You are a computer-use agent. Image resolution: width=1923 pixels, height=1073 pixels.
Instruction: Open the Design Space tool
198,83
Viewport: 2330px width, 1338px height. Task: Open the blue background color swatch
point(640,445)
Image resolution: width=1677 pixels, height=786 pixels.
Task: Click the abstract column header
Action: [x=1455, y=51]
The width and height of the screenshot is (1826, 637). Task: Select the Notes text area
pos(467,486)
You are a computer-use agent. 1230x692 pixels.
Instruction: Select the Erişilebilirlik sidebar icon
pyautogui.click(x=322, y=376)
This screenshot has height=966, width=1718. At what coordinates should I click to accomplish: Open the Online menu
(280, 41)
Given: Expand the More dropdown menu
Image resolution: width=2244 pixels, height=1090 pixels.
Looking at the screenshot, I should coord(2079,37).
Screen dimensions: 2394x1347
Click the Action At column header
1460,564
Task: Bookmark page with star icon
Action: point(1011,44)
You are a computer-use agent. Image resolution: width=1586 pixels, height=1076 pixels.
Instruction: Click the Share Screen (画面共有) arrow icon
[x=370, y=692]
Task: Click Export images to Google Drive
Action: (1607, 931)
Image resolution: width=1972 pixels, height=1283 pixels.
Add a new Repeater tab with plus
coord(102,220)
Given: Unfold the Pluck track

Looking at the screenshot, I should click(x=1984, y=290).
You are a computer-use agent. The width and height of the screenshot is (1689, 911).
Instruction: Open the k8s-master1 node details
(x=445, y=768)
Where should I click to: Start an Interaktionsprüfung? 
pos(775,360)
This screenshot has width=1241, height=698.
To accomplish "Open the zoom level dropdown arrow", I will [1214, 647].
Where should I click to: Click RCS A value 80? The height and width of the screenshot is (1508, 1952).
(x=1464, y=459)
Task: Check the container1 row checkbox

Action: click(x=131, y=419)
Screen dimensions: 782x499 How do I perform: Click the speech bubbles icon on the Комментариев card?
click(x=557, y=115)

------------------------------------------------------------------------

▸ Exercise directions:
Print exactly the lines from the beginning of the entries through the line with "You are a computer-use agent. Image resolution: width=1586". Output nothing more.

▸ Response box:
You are a computer-use agent. Image resolution: width=1923 pixels, height=1073 pixels.
Instruction: Open the Design Space tool
198,83
Viewport: 2330px width, 1338px height. Task: Open the blue background color swatch
point(640,445)
Image resolution: width=1677 pixels, height=786 pixels.
Task: Click the abstract column header
Action: [x=1455, y=51]
The width and height of the screenshot is (1826, 637). Task: Select the Notes text area
pos(467,486)
You are a computer-use agent. 1230x692 pixels.
Instruction: Select the Erişilebilirlik sidebar icon
pyautogui.click(x=322, y=376)
This screenshot has height=966, width=1718. At what coordinates should I click to accomplish: Open the Online menu
(280, 41)
Given: Expand the More dropdown menu
Image resolution: width=2244 pixels, height=1090 pixels.
Looking at the screenshot, I should coord(2079,37).
Screen dimensions: 2394x1347
Click the Action At column header
1460,564
Task: Bookmark page with star icon
Action: point(1011,44)
You are a computer-use agent. Image resolution: width=1586 pixels, height=1076 pixels.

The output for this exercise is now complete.